The mold or mold segment may be composed of any material that is suitable for the mold to be manufactured for the application in which the mold or mold segment is used and known in the art. For example, the mold material may comprise a metal, ceramic, polymer or composite. Preferably, the mold material is a metal selected from the group consisting of aluminum, titanium, nickel or iron, or alloys containing one or more of these metals. Most preferably, the mold material is stainless steel powder, such as grade 316 or 420.

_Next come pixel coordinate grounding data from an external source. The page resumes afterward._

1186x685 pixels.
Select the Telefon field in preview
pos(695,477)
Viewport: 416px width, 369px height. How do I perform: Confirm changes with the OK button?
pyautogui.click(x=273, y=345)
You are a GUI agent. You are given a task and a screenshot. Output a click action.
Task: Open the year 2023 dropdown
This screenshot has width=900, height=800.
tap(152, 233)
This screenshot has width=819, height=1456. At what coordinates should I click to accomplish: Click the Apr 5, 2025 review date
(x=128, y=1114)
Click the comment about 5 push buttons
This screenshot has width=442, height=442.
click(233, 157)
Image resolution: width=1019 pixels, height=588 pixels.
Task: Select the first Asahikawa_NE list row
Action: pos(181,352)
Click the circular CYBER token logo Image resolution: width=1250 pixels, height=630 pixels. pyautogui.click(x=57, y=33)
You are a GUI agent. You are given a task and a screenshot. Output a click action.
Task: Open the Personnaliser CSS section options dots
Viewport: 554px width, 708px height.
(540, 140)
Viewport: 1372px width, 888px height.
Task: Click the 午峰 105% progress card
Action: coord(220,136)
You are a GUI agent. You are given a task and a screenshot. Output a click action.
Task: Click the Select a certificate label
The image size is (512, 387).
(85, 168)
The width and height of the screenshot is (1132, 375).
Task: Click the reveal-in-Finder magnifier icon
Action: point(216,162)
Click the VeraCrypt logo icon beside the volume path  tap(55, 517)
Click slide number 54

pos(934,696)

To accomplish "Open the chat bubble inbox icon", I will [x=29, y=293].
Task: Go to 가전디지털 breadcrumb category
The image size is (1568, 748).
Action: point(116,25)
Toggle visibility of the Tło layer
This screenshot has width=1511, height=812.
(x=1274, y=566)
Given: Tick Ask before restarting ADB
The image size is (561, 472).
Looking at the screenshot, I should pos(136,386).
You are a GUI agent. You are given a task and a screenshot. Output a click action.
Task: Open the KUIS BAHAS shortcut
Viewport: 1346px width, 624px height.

The invention also includes a method of manufacturing a gas permeable mold and mold segment comprising one or more blind vents. In some embodiments of such a method, a mold segment or gas permeable mold having a plurality of openings is machined from a block or other form of suitable material having openings in a manner of the prior art. The blind vent is formed on the outer side of such a gas permeable mold or mold segment during or after machining the mold or mold segment, for example by machining.

In an embodiment of such another method, the gas permeable mold or mold segment is pressed and sintered to a final shape or an almost final shape followed by machining by powder metallurgy. In these embodiments, some or all of the blind vents may be formed directly during the powder metallurgy process and after the powder metallurgy process, for example by machining.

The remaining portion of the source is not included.